На лице директора нарисовался ужас. Яд уже начал свое разрушительное действие, проникая в кровь, оказывая влияние на мускулы. Следующей стадией была почечная недостаточность. Боль сделалась почти нестерпимой, но опытный отравитель Альварадо выбрал такое количество токсина, чтобы Агилар не сразу умер и мог говорить.
— Я продал ее человеку из Гонконга. Дайте мне противоядие, прошу вас, — прохрипел мошенник.
— Нет! Кто этот человек из Гонконга?
— Делмер By. Спасите меня. Я больше ничего не знаю.
— Скажу вам кое-что, господин Агилар, — опять наклонился Альварадо к умирающему, чтобы тот лучше слышал. — После вашей смерти все, чем вы владеете, перейдет в руки других. Смерть и «Братство восьмиугольника» настолько неотвратимы, что дали вам отсрочку длиной в жизнь. Сейчас смерть уже совсем близко от вас. Если вы обманываете церковь в первый раз, то это ваша вина. Если во второй — наша. Итак, вы приговорены к смерти «Братством восьмиугольника».
— Противоядие… дайте…
Это были последние слова Агилара. Септим Альварадо убедился в том, что с ним покончено, простер правую руку, вытянул три пальца и произнес:
— Fructum pro fructo, silentium pro silentio.
Монах опустил на тело восьмиугольник и исчез в потемках так же незаметно, как явился.
Из будки, стоявшей на швейцарско-итальянской границе, Альварадо позвонил монсеньору Мэхони.
— Fructum pro fructo.
— Silentium pro silentio.
— Приговор исполнен, — доложил Альварадо.
— Книга при вас?
— Нет, но я знаю, где она и у кого.
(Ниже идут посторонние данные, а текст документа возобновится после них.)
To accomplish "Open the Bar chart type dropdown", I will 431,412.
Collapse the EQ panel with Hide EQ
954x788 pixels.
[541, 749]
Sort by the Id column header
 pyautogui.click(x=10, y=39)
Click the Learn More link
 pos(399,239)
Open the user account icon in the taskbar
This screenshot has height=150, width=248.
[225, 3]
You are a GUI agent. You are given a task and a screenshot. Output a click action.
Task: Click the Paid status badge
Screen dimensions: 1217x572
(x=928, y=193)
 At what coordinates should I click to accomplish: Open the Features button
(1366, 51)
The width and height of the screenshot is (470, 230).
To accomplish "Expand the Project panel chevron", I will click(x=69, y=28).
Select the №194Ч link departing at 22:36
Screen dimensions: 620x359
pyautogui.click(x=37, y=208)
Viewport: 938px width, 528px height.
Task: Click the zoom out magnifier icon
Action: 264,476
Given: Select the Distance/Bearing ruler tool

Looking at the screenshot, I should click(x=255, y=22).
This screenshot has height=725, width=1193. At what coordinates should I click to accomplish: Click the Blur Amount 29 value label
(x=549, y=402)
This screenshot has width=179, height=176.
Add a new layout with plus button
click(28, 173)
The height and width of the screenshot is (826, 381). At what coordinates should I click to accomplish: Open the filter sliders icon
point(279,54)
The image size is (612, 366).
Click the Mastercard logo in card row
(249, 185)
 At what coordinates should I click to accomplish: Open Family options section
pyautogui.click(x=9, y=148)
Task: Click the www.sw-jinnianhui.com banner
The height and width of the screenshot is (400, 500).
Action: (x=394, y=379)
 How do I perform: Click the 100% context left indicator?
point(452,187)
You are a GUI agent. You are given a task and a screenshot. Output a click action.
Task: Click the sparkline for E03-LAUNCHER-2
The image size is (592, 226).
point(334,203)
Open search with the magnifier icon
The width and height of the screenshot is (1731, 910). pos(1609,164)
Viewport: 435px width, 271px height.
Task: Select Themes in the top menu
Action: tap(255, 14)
Манускрипт продан миллионеру из Гонконга Делмеру By и сейчас находится у него.
— Хорошо. Возвращайтесь в Венецию за новыми распоряжениями, — велел Мэхони.
— Надо ли мне ехать в Гонконг и добывать книгу?
— Корни терпения горьки, но зато плоды — сладки. Это лучший путь к достижению наших целей. Повторяю, в Венеции вы получите новые распоряжения. Делайте так, как вам сказано. Fructum pro fructo.